A case of low pressure today!
I went to the facilities of the company Svesda (Звезда), which manufactures our Sokol pressure suits and our seat liners. As you might remember, my personal custom-made Sokol suit, sequential number 422, has been ready for a while. Last February I wore it for two hours with a 0,4 atm of overpressure to make sure it fit properly in an inflated state. If you missed it, that story is in Logbook L-280.
Today I tested the nominal functions of my Sokol in the vacuum chamber, where I spent a couple of hours lying in a Soyuz-type seat and in my custom-fit seat liner. First we leak-checked the suit, just like we’ll do on the launch pad before the start: I manually closed the blue regulator valve and verified that the nominal overpressure was reached within a specified time limit. Then I reopened the regulator and put it back to the nominal setting of 0,4: should the pressure around me drops below 0,4 atm (and obviously that’s the plan of the day), the regulator maintains the internal pressure constant at that value.
After a successful leak check, the chamber door was closed and we started the exercise.
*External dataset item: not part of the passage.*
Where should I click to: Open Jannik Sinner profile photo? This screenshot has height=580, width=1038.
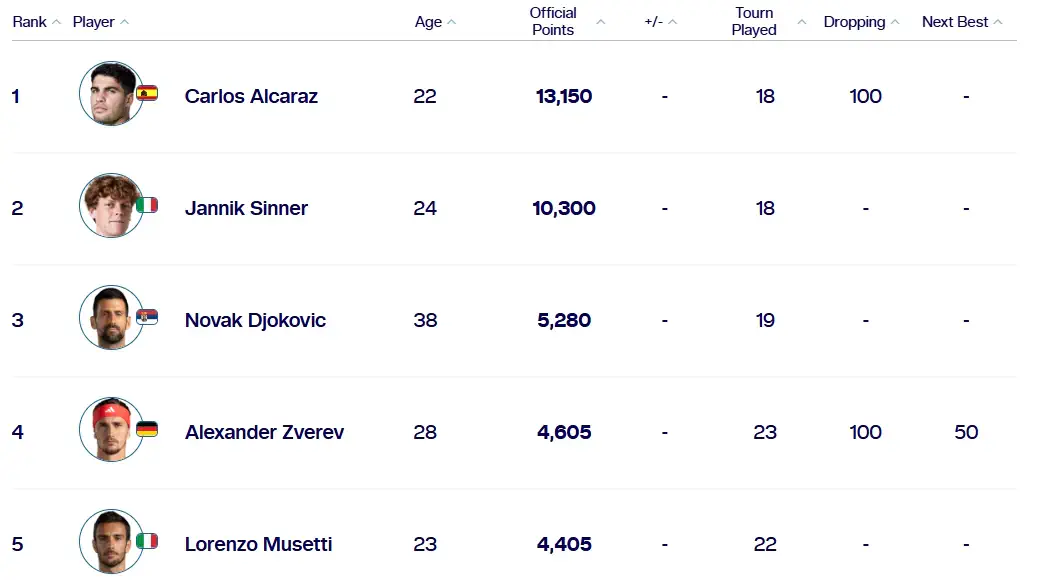(111, 205)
First the pressure was lowered to 5 km. It might be confusing to use km as a unit when we’re actually talking about pressure, but it’s pretty typical in a hypobaric chamber. The pressure is referred to the standard Earth atmosphere: when we say that we are 5 km, we mean that the pressure in the chamber is equivalent to what you would have on Earth at 5 km altitude (which is about half of the pressure at sea level).
At 5 km we stopped momentarily, the ventilation was interrupted and the supply of pure oxygen was turned on instead. That’s a much smaller flow – just like it would be in the Soyuz – and from this point on it started to get a bit warmer inside the suit, as we resumed our “climb” to higher altitudes and lower pressures. At 7km I felt the suit starting to inflate and the needle of the gauge showing the suit’s overpressure starting to move from the zero position: the regulator had kicked in, preventing the internal pressure from dropping below 0,4 atm.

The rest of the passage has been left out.